When I asked him how he did it, he said he just replayed the list in his head and then reorganized them, because he had remembered them out of order. If my jaw could have dropped, it would have unhinged and literally thrown itself on the floor. I didn’t show much of a response except praise. I left out the, “Then why the hell can’t you remember to brush your teeth every single morning? Why the hell do I have to repeat every son of @##ing thing every day as if….” You get the idea. I think instead, I decided on sheer relief. The child was not impaired. In fact, he was incredible. I don’t know if I could have remembered the list of instructions I had written and read to them.
My 4 year WAS able to go back and finish the list in order after his brother finished, which was a good lesson to me. Never tell him something when there is candy nearby. Or just use it as a reward. I will always get the best of him that way. And luckily, he is also unimpaired. With candy gone, the game went smoothly AND in order.

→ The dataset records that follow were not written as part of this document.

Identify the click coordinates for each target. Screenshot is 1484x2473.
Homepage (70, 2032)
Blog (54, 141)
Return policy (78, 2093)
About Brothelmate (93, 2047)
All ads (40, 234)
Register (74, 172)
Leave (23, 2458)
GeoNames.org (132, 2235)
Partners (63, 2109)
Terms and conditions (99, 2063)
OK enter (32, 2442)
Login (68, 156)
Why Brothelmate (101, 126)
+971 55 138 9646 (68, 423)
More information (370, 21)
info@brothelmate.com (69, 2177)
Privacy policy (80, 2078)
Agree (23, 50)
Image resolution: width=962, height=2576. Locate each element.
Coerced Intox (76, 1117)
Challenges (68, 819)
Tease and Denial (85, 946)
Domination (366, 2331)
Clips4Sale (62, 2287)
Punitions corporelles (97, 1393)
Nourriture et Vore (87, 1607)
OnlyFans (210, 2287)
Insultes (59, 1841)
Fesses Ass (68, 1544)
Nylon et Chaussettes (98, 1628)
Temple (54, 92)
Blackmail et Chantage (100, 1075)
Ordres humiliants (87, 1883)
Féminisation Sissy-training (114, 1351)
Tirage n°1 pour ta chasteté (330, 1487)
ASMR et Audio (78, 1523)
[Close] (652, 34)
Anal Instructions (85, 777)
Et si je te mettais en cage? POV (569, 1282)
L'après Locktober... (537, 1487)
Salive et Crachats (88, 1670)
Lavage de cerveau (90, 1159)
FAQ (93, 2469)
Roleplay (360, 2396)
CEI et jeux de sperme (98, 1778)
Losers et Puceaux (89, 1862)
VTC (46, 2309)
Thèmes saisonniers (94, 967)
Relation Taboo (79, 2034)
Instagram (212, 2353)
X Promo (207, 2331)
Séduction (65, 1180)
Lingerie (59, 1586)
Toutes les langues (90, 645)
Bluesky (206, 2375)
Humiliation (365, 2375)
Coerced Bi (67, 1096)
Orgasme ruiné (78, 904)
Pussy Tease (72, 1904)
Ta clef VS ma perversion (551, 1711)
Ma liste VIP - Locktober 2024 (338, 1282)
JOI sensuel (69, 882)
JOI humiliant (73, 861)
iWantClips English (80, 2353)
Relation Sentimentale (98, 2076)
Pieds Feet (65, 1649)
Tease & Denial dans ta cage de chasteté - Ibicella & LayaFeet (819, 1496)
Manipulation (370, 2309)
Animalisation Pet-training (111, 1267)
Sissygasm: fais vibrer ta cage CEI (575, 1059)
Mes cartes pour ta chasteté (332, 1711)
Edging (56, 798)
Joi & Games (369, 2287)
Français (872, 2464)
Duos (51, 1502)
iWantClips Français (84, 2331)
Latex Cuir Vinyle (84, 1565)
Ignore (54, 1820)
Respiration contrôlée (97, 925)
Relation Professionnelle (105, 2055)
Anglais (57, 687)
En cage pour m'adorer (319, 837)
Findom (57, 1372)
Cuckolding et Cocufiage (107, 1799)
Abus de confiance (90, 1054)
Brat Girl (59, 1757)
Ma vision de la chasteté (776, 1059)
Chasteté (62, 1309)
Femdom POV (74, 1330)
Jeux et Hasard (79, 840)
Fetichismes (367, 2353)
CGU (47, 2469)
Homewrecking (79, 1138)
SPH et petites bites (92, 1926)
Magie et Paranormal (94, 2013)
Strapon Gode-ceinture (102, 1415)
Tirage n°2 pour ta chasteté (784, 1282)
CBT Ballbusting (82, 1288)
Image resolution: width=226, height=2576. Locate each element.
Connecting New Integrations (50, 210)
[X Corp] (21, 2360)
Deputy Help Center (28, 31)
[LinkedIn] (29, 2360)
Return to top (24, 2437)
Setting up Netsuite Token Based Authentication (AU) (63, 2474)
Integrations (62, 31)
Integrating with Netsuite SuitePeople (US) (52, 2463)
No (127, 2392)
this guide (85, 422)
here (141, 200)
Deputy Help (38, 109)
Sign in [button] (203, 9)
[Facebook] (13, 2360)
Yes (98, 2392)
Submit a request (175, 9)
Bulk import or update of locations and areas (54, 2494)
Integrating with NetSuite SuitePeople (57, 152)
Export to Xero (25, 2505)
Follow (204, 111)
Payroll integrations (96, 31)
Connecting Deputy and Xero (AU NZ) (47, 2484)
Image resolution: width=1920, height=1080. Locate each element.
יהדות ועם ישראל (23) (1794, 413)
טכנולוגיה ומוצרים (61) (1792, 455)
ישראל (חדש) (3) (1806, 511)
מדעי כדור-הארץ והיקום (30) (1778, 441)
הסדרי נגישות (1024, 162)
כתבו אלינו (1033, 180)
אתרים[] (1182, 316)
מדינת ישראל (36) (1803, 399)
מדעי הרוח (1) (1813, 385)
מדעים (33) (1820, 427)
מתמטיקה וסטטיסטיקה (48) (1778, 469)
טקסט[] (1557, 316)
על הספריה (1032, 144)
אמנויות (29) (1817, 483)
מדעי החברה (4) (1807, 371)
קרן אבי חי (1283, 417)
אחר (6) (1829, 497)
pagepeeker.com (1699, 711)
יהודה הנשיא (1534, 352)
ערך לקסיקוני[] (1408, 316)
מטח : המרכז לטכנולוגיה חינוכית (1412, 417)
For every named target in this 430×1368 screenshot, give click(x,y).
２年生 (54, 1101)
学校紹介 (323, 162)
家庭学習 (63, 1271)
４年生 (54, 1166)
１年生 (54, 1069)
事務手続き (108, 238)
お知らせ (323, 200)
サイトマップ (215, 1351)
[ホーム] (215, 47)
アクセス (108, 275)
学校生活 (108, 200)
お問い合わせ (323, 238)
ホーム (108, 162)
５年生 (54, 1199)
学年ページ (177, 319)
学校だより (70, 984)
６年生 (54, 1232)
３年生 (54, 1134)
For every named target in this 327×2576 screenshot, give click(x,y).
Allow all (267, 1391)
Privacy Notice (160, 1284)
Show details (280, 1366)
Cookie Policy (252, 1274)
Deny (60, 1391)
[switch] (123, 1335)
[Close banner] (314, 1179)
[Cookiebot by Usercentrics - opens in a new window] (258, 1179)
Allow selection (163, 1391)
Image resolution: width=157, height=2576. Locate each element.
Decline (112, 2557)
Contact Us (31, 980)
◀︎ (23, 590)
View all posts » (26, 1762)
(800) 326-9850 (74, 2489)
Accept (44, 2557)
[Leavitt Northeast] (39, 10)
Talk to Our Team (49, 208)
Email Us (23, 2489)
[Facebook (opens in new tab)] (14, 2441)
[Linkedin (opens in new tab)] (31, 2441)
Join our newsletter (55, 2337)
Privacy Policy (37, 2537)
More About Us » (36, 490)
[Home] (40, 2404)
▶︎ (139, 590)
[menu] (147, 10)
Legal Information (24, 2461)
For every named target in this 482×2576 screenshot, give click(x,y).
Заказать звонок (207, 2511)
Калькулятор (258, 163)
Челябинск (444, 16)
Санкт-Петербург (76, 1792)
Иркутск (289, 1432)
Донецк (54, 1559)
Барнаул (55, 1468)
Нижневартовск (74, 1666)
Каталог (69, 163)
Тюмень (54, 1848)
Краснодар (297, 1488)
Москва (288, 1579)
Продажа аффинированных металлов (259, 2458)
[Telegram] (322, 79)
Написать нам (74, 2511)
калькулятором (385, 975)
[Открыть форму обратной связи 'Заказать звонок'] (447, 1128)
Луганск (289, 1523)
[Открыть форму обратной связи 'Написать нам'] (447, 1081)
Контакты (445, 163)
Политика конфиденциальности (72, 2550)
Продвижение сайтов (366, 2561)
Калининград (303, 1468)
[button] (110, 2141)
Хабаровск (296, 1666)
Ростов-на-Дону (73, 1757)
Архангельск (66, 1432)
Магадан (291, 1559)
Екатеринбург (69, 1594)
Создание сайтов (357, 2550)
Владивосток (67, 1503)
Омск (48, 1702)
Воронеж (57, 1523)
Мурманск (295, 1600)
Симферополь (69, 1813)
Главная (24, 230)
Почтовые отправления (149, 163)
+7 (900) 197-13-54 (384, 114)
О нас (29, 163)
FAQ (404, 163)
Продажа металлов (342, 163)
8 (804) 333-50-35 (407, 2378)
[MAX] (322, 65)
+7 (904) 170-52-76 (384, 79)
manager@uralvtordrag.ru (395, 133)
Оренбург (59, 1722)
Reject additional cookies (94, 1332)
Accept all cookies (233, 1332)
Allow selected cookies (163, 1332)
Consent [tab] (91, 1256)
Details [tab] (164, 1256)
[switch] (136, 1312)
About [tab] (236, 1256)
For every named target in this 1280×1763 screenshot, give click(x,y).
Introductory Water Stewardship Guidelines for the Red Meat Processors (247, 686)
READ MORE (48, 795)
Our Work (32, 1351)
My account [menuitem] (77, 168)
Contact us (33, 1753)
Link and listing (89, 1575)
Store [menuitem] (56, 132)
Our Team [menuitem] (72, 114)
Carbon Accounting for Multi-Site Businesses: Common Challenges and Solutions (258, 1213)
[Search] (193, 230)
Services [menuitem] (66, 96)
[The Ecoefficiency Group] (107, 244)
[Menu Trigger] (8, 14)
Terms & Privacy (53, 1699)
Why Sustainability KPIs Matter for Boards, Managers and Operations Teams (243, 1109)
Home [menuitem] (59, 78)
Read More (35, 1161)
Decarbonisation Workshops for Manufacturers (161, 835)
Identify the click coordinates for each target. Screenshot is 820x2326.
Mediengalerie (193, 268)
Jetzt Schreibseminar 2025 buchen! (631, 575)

So what’s the “take away” from this?—No matter how hard I try, no matter how smart my kids may or may not be—my voice will always fly into the vortex. My directions will always run screeching from their ear drums. My voice will always induce fits and behavior that was exactly the opposite of its intention. And I will always find ways to better the situation. In the meantime, experiments are still fun. And there is always a pre-made martini on the book shelf next to the parenting books. To all the mommies who feel crazy today! Cheers to you! Cheers to the vortex and cheers to children who will one day follow instructions from someone other than us!